Le succès des plateformes de streaming suffit néanmoins à insuffler une nouvelle dynamique positive, avec un taux de croissance proche de 60 % en moyenne annuelle depuis 2014, et laisse espérer que la crise de l’industrie musicale appartient désormais au passé. Les professionnels voient dans les évolutions actuelles deux signes encourageants : tout d’abord l’intérêt toujours élevé des consommateurs pour la musique, et surtout leur capacité à payer pour continuer d’accéder à une offre musicale.

Une concurrence accrue qui stimule les usages

Alors que le Suédois Spotify, lancé en 2006, semblait avoir pris suffisamment d’avance sur celui qui, en 2015 encore, semblait être son principal rival – le Français Deezer – pour s’imposer définitivement sur le marché, l’offre s’est depuis considérablement enrichie, et les arrivées successives des Américains Google, Apple et Amazon, pour ne citer que les plus gros, ont considérablement rebattu les cartes. Si Spotify fait toujours la course en tête avec 70 millions d’abonnés payants début 2018, Apple Music affichait déjà 38 millions d’abonnés en mars 2018, soit deux ans et demi après son lancement, et Amazon annonçait plusieurs dizaines de millions d’abonnés actifs à la même époque, après seulement un an d’existence. Deezer serait quant à lui toujours en dessous de la barre des 10 millions d’abonnés payants.

Un classement remis en cause par la reconnaissance vocale ?
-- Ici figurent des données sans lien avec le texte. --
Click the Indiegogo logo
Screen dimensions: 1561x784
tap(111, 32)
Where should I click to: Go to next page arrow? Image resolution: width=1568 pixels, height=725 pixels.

Les perspectives de croissance du streaming demeurent très largement positives pour les prochaines années, mais deux inconnues demeurent : d’une part, la capacité à convertir le temps passé sur les sites de streaming vidéo en revenus pour l’industrie musicale ; d’autre part, la façon dont les systèmes de reconnaissance vocale, en particulier d’Amazon (Alexa) et de Google (Google Home), favoriseront la consommation des services de streaming associés. Spotify pourrait dans ce cas se trouver rapidement rattrapé par ses concurrents nord-américains.